Dataset entries:
***

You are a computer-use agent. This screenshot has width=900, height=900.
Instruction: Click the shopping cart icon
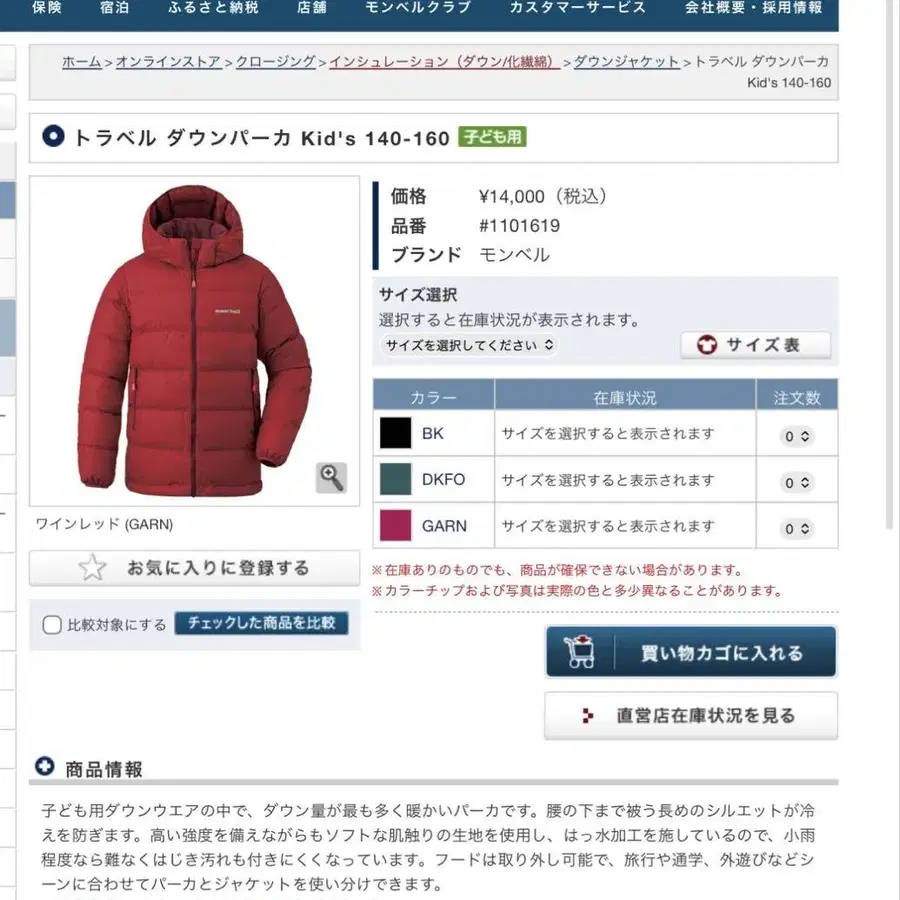click(579, 652)
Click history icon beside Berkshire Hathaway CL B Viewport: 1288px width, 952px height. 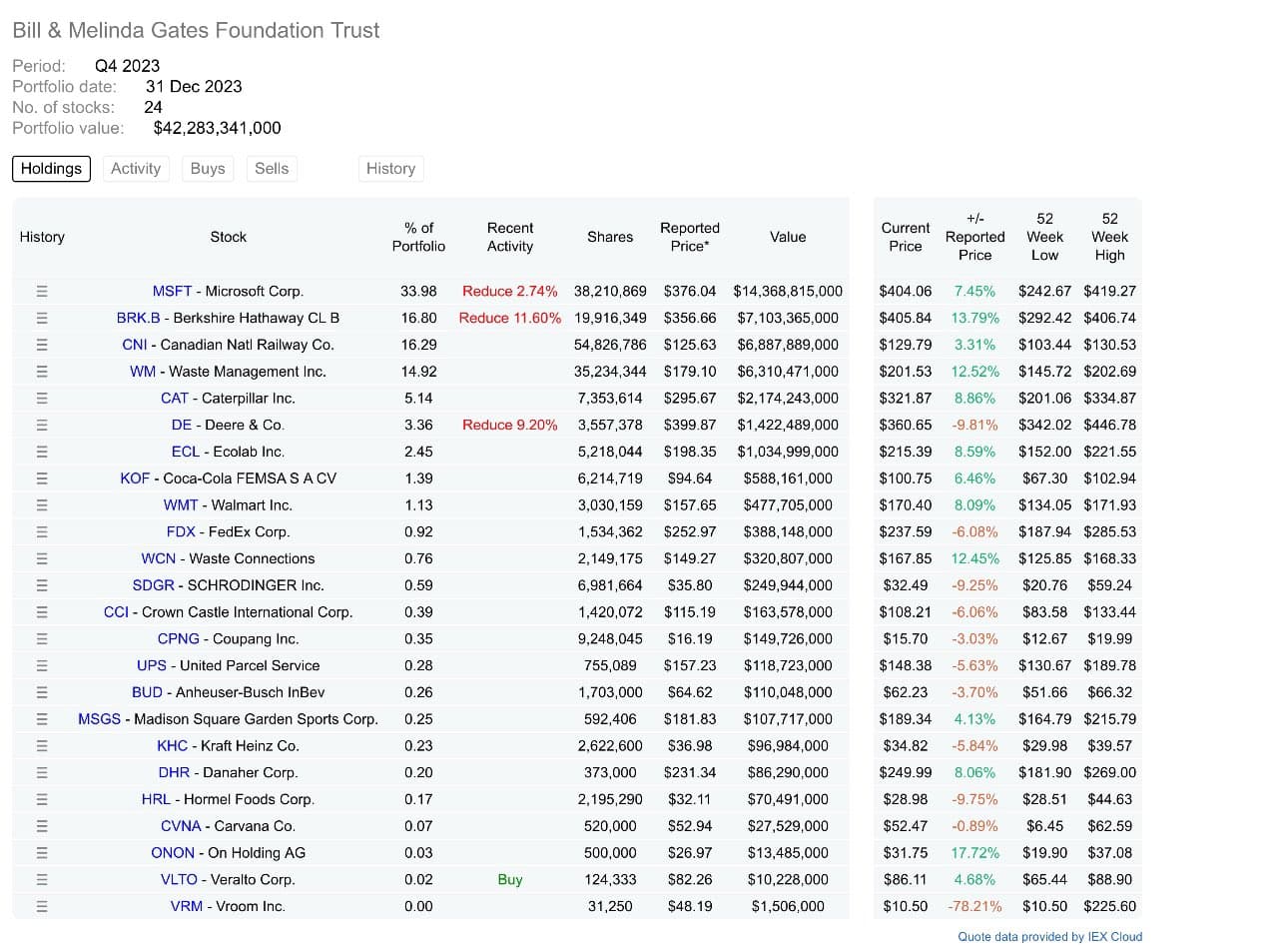click(x=42, y=318)
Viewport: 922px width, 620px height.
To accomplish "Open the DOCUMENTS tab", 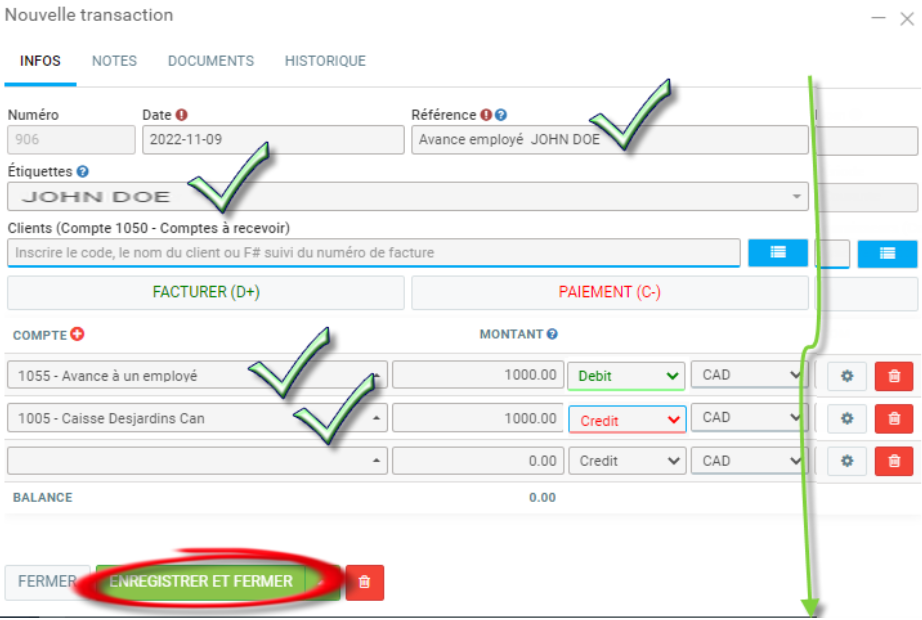I will (211, 61).
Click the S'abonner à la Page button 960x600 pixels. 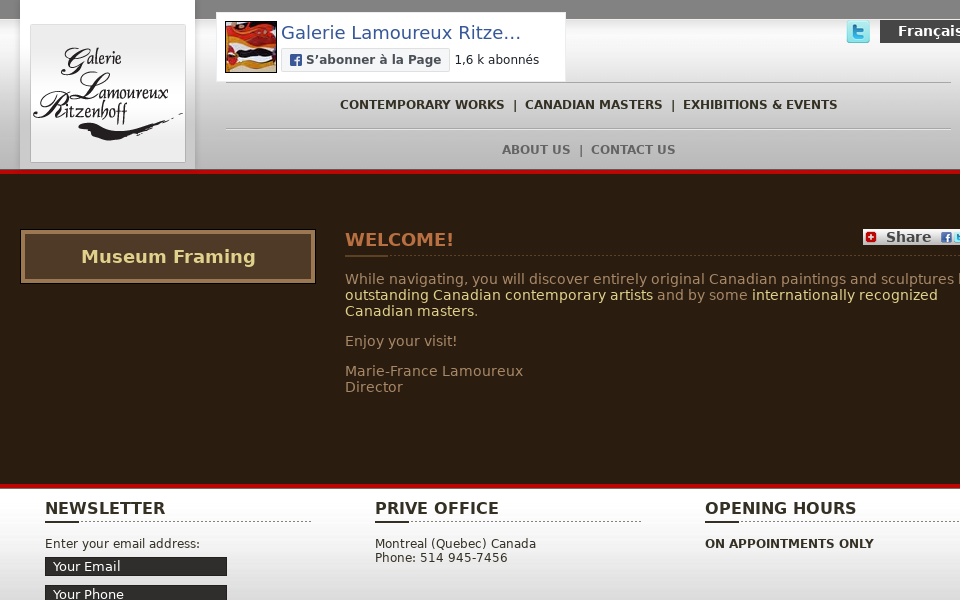click(x=365, y=60)
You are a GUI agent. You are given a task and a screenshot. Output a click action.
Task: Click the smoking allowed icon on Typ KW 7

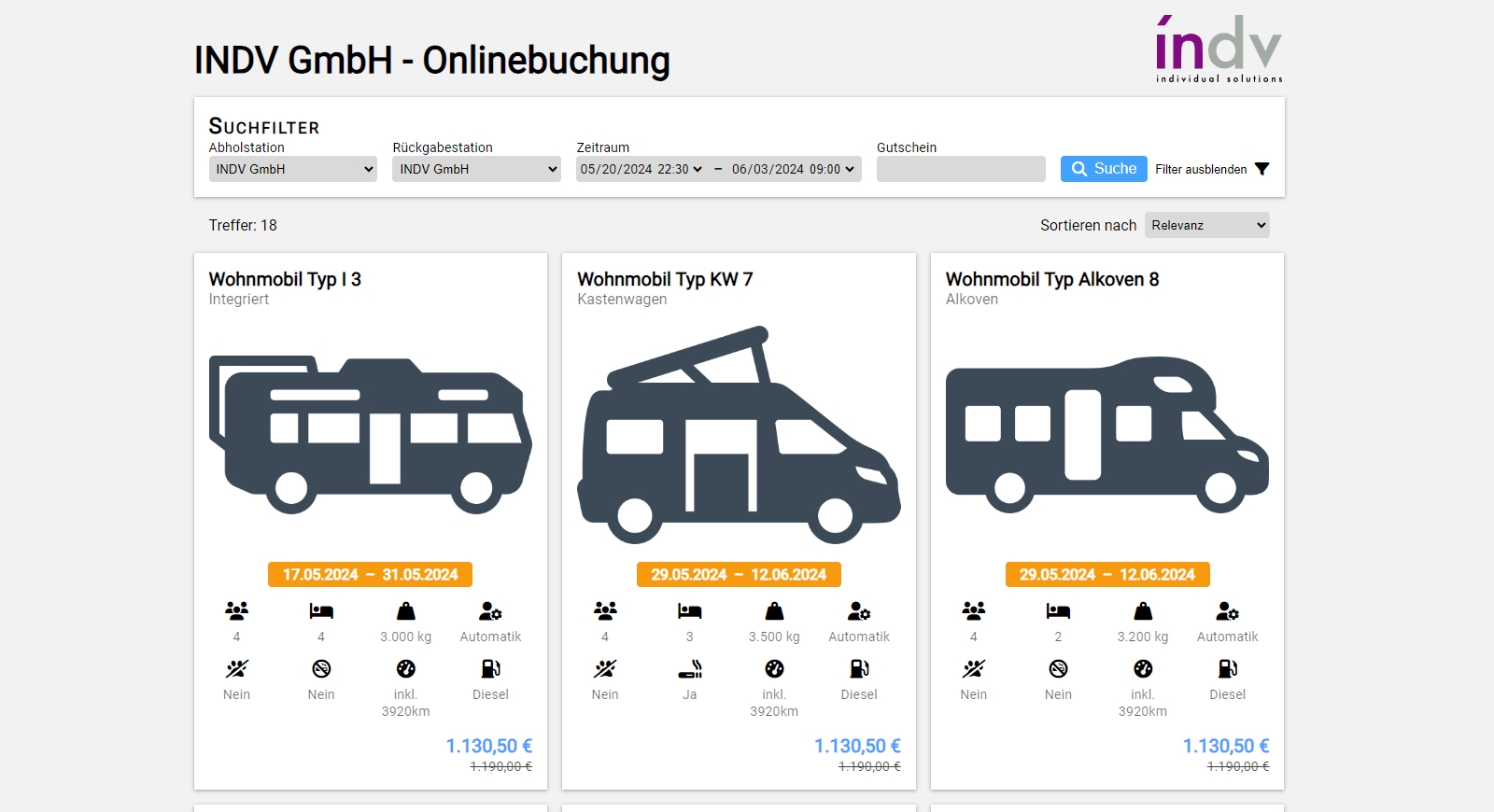pos(689,669)
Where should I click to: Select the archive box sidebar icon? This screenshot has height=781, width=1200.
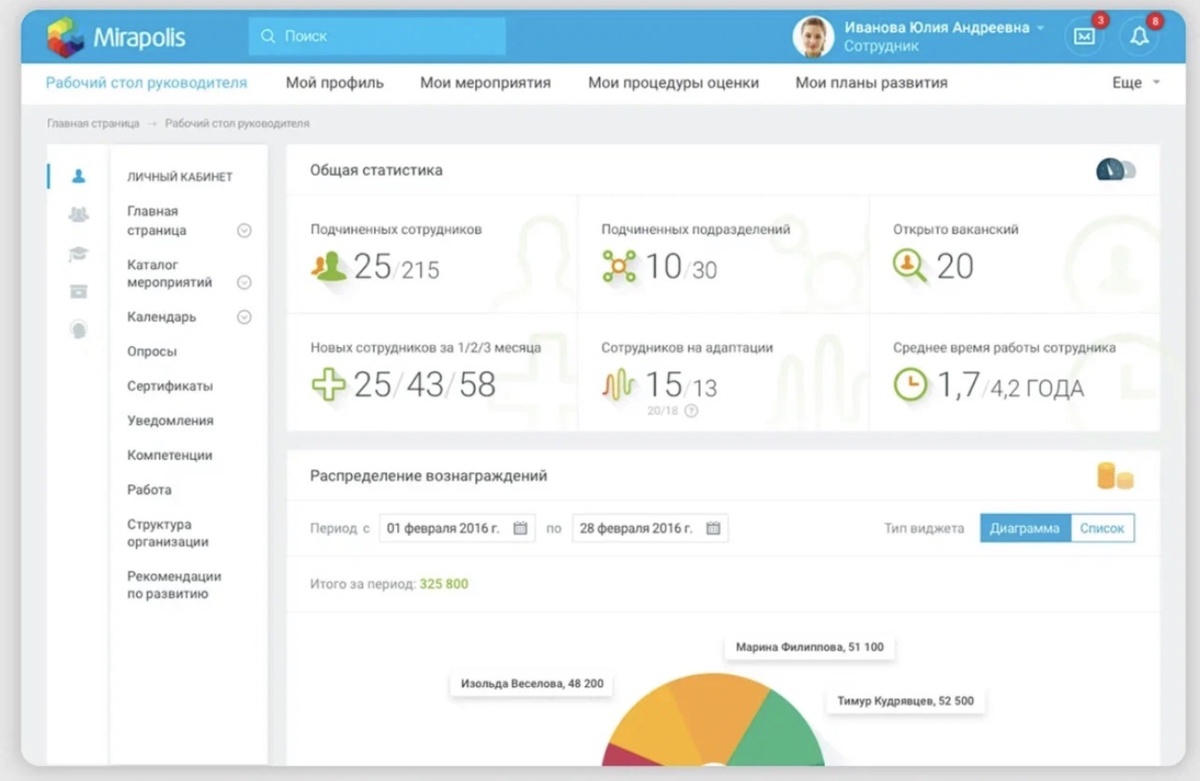[78, 291]
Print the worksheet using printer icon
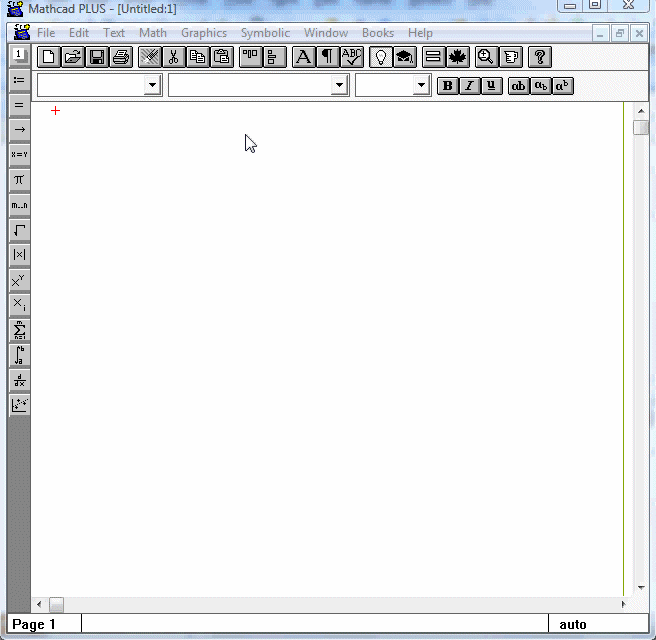Viewport: 656px width, 640px height. [x=120, y=57]
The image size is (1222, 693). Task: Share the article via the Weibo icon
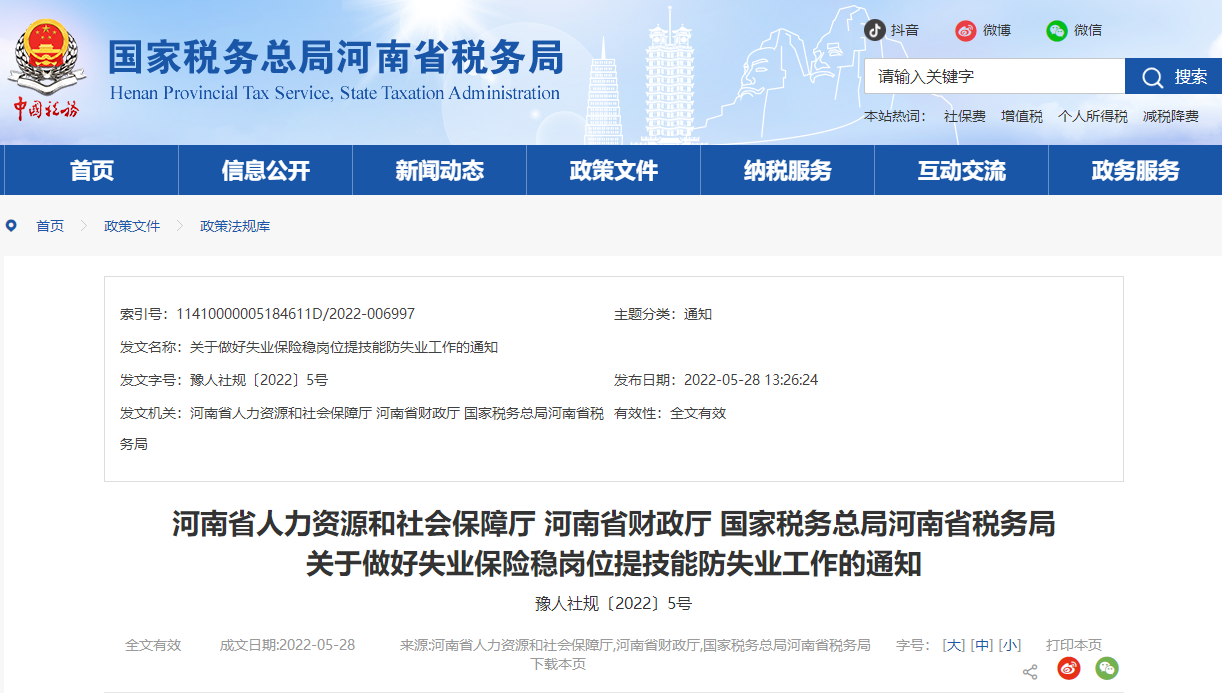[1068, 668]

***

Exercise description -
Pull out every line of the records that includes the string "agent".

Answer area -
You are a computer-use agent. This screenshot has width=900, height=900.
You are a GUI agent. You are given a task and a screenshot. Output a click action.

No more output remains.